- _SELECTED EXTRACT_:
# Best way to keep wireless network secure



## pjohnston440 (Sep 30, 2017)

Hey all,

I have a client with a small network at his retail business (1 file server/Windows 2012 & 10 client Windows 7 machines). He also has internet service but the internet is not connected to the network because he wanted NO chance that someone could hack into his network. I don't know if he is using a router from his ISP or bought his own. He will have an online store soon and needs a way to get an order file from the web server to his business network. Once the file is on his business network, we will create a process to consume the file and enter the orders into his system.

My question is: what are the safest ways to connect to the internet to keep his network safe? Firewall, vpn, etc?

Thank you,
Pete J.


----------



## GentleArrow (Aug 10, 2015)

"needs a way to get an order file from the web server to his business network"

Usually this is a database to database operation. As in the web server app's database sends the order data directly to the business database when then implements the order.

This means the internet needs to be connected to the business network via a firewall. You would only open/forward the ports needed by the database communication. We call this opening pinholes in the firewall.

Big question is is there a common data format the two databases can talk in for the transfer of the orders?

If you were thinking of doing this manually I can tell you that will be very short in time duration due to timeliness of orders and human error in the translation.


----------

- _TASK STATEMENT_: In the forum thread, what does the reply call opening or forwarding only the ports needed for database communication?

- _GIVEN INFORMATION_:
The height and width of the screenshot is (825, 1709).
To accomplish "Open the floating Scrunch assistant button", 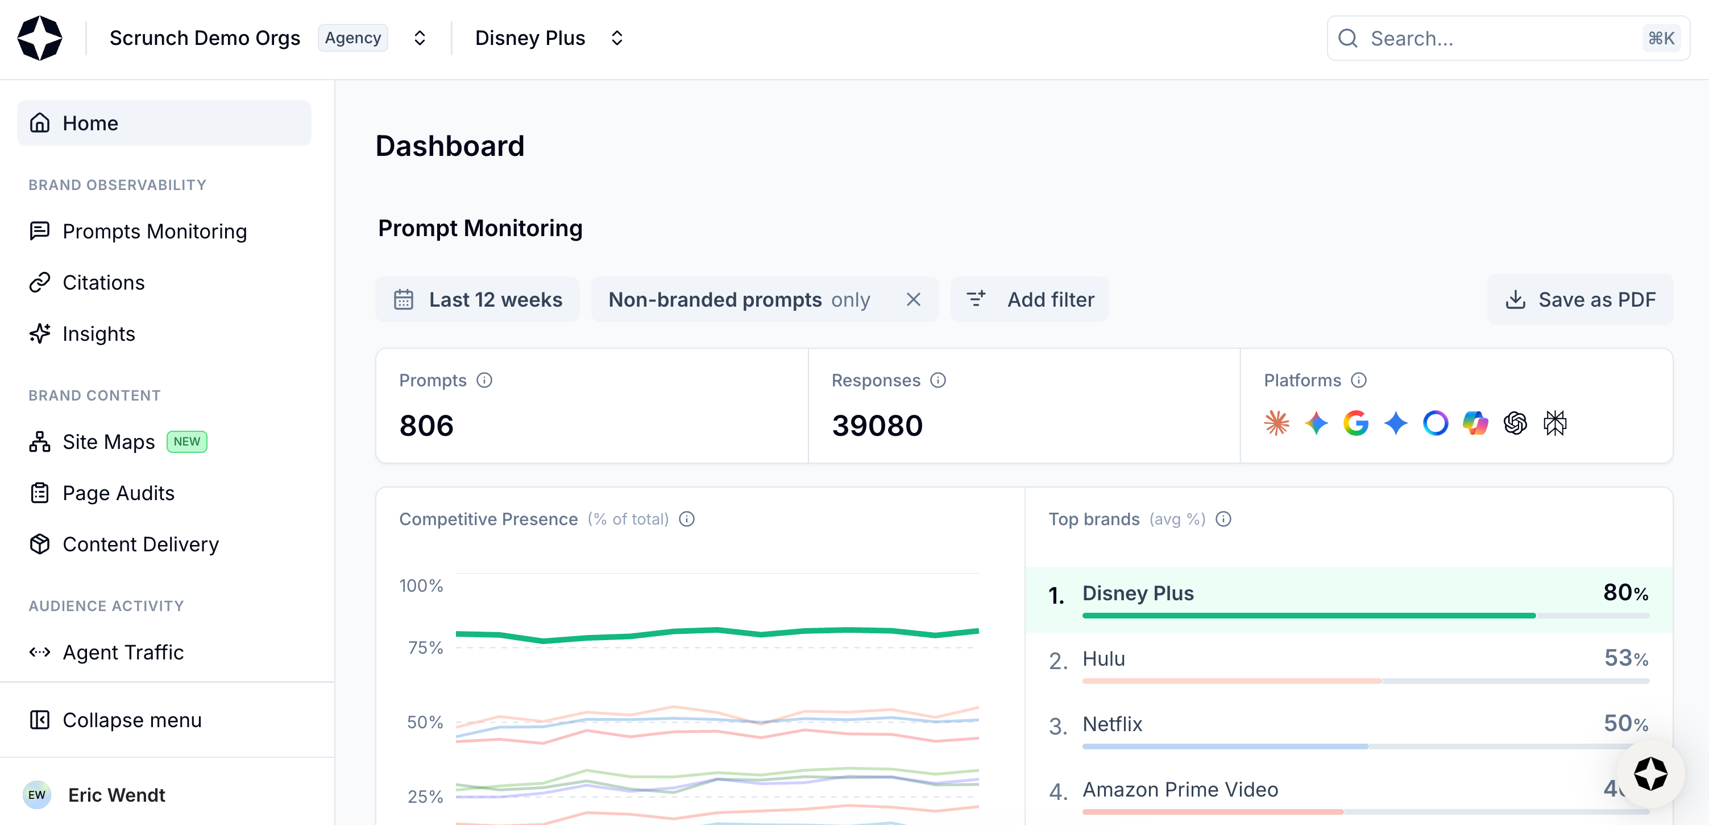I will (x=1651, y=774).
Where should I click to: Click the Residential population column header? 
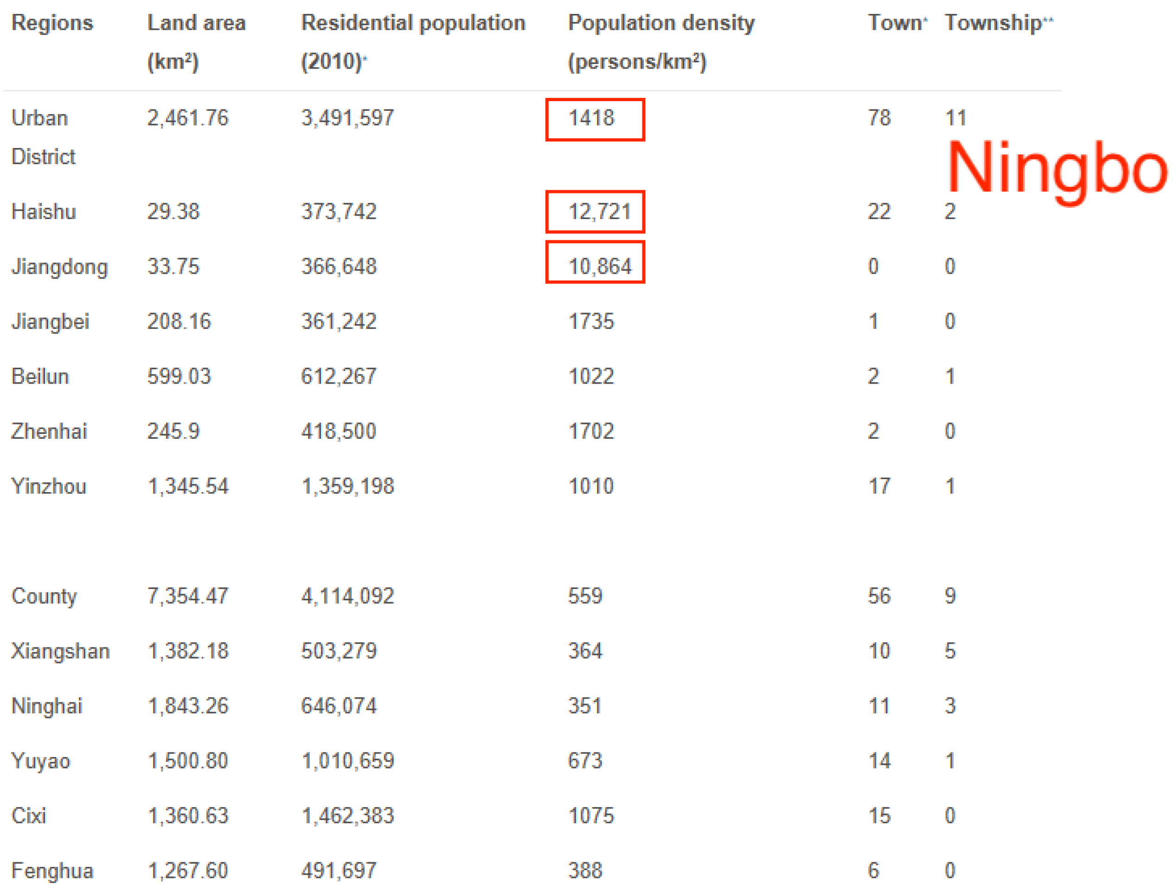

- _RESPONSE_: Opening pinholes in the firewall.